• Passage shown:
►
This repository contains the code and guidelines for replicating the annotations and analysis in the manuscript CORAL: Expert-Curated Oncology Reports to Advance Language Model Inference. If you are mainly interested in benchmarking newer open source models on this dataset, please use code in this repository instead.
Dataset of 20 breast cancer and 20 pancreatic cancer progress notes were annotated comprehensively by medical experts to encode information of clinical interest from clinical notes. The annotations encompassed 9028 entities, 9986 modifiers, and 5312 relationships. This dataset was further used to benchmark zero-shot, oncology-specific relational information extraction capability of closed and open source LLMs. The dataset can be downloaded here for non-commercial research purposes. Please note that if the dataset is being used to evaluate any proprietary models for example OpenAI models or Google models, it needs to be done within a secure, HIPAA-compliant framework such that no data is ever permanently transferred to or monitored by the underlying company. Azure OpenAI studio with all data transfer, monitoring, and filtering turned off may be a compatible solution.
If you use the dataset or any parts of this code for your research, please cite the corresponding paper, the dataset, and PhysioNet as the following:
CORAL paper and code bibtex citation:
@article{doi:10.1056/AIdbp2300110,
author = {Madhumita Sushil and Vanessa E. Kennedy and Divneet Mandair and Brenda Y. Miao and Travis Zack and Atul J. Butte },
title = {CORAL: Expert-Curated Oncology Reports to Advance Language Model Inference},
journal = {NEJM AI},
volume = {0},
number = {0},
pages = {AIdbp2300110},
year = {},
doi = {10.1056/AIdbp2300110},
URL = {https://ai.nejm.org/doi/abs/10.1056/AIdbp2300110},
eprint = {https://ai.nejm.org/doi/pdf/10.1056/AIdbp2300110}
,
abstract = { We curated and assessed a comprehensive dataset of breast and pancreatic cancer oncology progress notes for benchmarking oncology information extraction abilities of large language models. This new dataset has been made available to further advance large language models research in oncology. }
}
Dataset citation:
Sushil, M., Kennedy, V., Mandair, D., Miao, B., Zack, T., & Butte, A. (2024). CORAL: expert-Curated medical Oncology Reports to Advance Language model inference (version 1.0). PhysioNet. https://doi.org/10.13026/v69y-xa45.
◄
• Required actions:
A: In the CORAL repository description, how many relationships did the annotations cover?
B: Rewrite the part of the CORAL repository description that begins at the words "This repository contains" and ends after "this repository instead.", changing "manuscript" to "paper".
C: Continue the CORAL repository description from the point where it stops.

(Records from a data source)
►
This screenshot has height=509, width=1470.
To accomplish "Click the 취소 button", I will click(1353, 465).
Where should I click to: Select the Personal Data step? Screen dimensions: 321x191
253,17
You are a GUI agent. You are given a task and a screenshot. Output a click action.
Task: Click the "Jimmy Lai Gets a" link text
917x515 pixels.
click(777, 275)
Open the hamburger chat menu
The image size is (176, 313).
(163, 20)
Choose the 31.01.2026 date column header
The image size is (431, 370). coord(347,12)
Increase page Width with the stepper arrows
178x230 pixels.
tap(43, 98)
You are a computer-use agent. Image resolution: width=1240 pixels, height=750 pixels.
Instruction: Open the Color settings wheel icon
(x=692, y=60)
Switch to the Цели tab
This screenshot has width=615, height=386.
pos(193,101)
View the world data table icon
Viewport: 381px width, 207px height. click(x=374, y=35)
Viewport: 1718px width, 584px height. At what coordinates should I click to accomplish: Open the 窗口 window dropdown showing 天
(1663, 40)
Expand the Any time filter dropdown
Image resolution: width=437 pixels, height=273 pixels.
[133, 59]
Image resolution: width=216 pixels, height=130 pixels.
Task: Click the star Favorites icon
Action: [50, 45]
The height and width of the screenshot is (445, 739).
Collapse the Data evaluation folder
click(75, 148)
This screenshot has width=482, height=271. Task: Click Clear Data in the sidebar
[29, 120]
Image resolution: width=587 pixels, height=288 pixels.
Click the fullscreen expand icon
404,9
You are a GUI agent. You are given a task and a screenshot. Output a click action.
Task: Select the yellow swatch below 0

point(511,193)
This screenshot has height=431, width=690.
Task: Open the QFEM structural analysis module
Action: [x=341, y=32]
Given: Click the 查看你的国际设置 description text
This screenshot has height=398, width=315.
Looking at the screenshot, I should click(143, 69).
◄
• Responses by item number:
A: 5312

B:
This repository contains the code and guidelines for replicating the annotations and analysis in the paper CORAL: Expert-Curated Oncology Reports to Advance Language Model Inference. If you are mainly interested in benchmarking newer open source models on this dataset, please use code in this repository instead.

C:
PhysioNet citation:
Goldberger, A., Amaral, L., Glass, L., Hausdorff, J., Ivanov, P. C., Mark, R., ... & Stanley, H. E. (2000). PhysioBank, PhysioToolkit, and PhysioNet: Components of a new research resource for complex physiologic signals. Circulation [Online]. 101 (23), pp. e215–e220.
The code and annotation schema is shared under Creative Commons Attribution-NonCommercial-ShareAlike (CC BY-NC-SA) Further details can be found on this page. Additionally, the dataset derived from this schema is shared under the PhysioNet Credentialed Health Data License 1.5.0, which is intended to be used only within non-commercial, sharealike setups similar to the CC BY-NC-SA license.